#### [DOCUMENTO]
= = = =

TESTIMONIANZE DAL GENOCIDIO/7
giugno 6th, 2009
Brani tratti dal libro “Le ferite del silenzio” di Yolande Mukagasana
Chantal M.
37 anni, superstite, Gahembe (Bugesera)
C.M. – Credo che siamo arrivati dagli amici di mio padre il 12 aprile; loro hanno gridato tutti insieme “Dove andate, scarafaggi? Non vogliamo più vedervi”. Era da queste stesse persone che avevamo messo tutti i nostri oggetti di valore. “Persino Dio vi ha abbandonati. Il Dio dei Tutsi non esiste più. Ritornate da dove venite.” Ci prendevano in giro e ridevano della nostra disperazione. “A che ti servirebbe se io ti salvassi, mi ha detto uno di loro, tu saresti l’unica Tutsi al mondo. Perché tutti gli altri moriranno. Dimmi piuttosto che morte scegli, il manganello, la spada o le pallottole.” Ho chiesto solo dell’acqua per i miei bambini. Non ce ne hanno data e ci hanno scacciato. “Non avete più il diritto di bere la nostra acqua.” Siamo andati nelle piantagioni di sorgo fino al mattino. Ero con il più piccolo dei miei bambini quando abbiamo sentito degli assassini chiamarne altri: “Alzatevi, siamo in ritardo per il lavoro.”
Y.M. – Dove erano i vostri altri figli?
C.M. – Signora, se avete veramente vissuto il genocidio, vi ricordate che non si pensava nemmeno più che avevamo dei figli. Una volta arrivati nella boscaglia, i bambini si erano nascosti per conto loro. Ho sentito come sono stati uccisi. Era al loro grido, che chiedeva grazia agli autori del genocidio, che li ho riconosciuti. Ad un certo momento, ho desiderato la morte, ne avevo abbastanza. Non sapevo più dove andare. Sono rimasta nello stesso posto, sperando che mi trovassero per uccidermi. Non mi sono più spostata. A volte, gli assassini passavano vicino a me, sentivano il sudore e il sangue. Persino quelli che credevo essere i migliori hanno ucciso. Era scoraggiante ascoltare le loro conversazioni, non sospettavano nemmeno della mia presenza.
Si parla della fame durante il genocidio, ma nessuno aveva più fame, solo sete. Per caso, si arrivava ad una pozzanghera e si beveva senza farsi domande. Qualsiasi acqua era potabile. Il bimbo che mi restava mi stringeva quando avevamo paura. Avevo l’impressione che mi dicesse “coraggio, mamma”. Mangiavo i semi di sorgo, glieli risputavo in bocca e mi sorrideva. Abbiamo vissuto così durante il genocidio. Non sono mai stata nascosta da nessuno.
Y.M. – Che speranza avete ora.
C.M. – Sono sola. Mi affido a Dio.
Y.M. – E la giustizia?
C.M. – La giustizia non ci serve a granché.

= = = =

#### [COMPITO DA SVOLGERE]
Rispondi per favore a queste domande sulla testimonianza, una per riga:
(a) Da quale libro sono tratti i brani?
(b) In che giorno C.M. crede che siano arrivati dagli amici del padre?
(c) Che cosa mangiava C.M. durante il genocidio?

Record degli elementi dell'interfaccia

= = = =

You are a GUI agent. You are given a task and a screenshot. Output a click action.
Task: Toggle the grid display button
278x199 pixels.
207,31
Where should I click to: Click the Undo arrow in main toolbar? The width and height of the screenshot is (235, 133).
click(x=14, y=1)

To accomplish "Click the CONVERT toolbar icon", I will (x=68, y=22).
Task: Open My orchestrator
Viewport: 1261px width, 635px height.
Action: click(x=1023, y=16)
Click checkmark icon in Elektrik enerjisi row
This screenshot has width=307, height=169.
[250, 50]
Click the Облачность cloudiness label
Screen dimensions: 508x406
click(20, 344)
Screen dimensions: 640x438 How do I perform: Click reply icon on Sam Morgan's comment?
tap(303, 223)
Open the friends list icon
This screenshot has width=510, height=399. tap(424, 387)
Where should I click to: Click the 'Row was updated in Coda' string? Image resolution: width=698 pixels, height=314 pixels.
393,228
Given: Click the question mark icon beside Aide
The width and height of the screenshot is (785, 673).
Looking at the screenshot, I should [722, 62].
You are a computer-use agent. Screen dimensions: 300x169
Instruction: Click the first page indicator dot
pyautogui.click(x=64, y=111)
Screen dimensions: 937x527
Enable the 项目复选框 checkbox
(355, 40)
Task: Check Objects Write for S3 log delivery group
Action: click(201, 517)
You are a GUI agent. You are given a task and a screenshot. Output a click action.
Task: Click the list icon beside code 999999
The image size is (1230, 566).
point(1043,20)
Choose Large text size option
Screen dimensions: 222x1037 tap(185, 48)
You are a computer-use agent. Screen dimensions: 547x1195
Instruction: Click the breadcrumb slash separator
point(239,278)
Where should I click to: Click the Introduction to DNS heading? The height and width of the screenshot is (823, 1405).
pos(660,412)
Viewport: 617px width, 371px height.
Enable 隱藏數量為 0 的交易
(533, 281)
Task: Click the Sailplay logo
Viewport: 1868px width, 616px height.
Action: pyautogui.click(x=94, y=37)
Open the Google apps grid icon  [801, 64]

= = = =

#### [RISPOSTA AL COMPITO]
(a) Da "Le ferite del silenzio" di Yolande Mukagasana.
(b) Il 12 aprile.
(c) Semi di sorgo.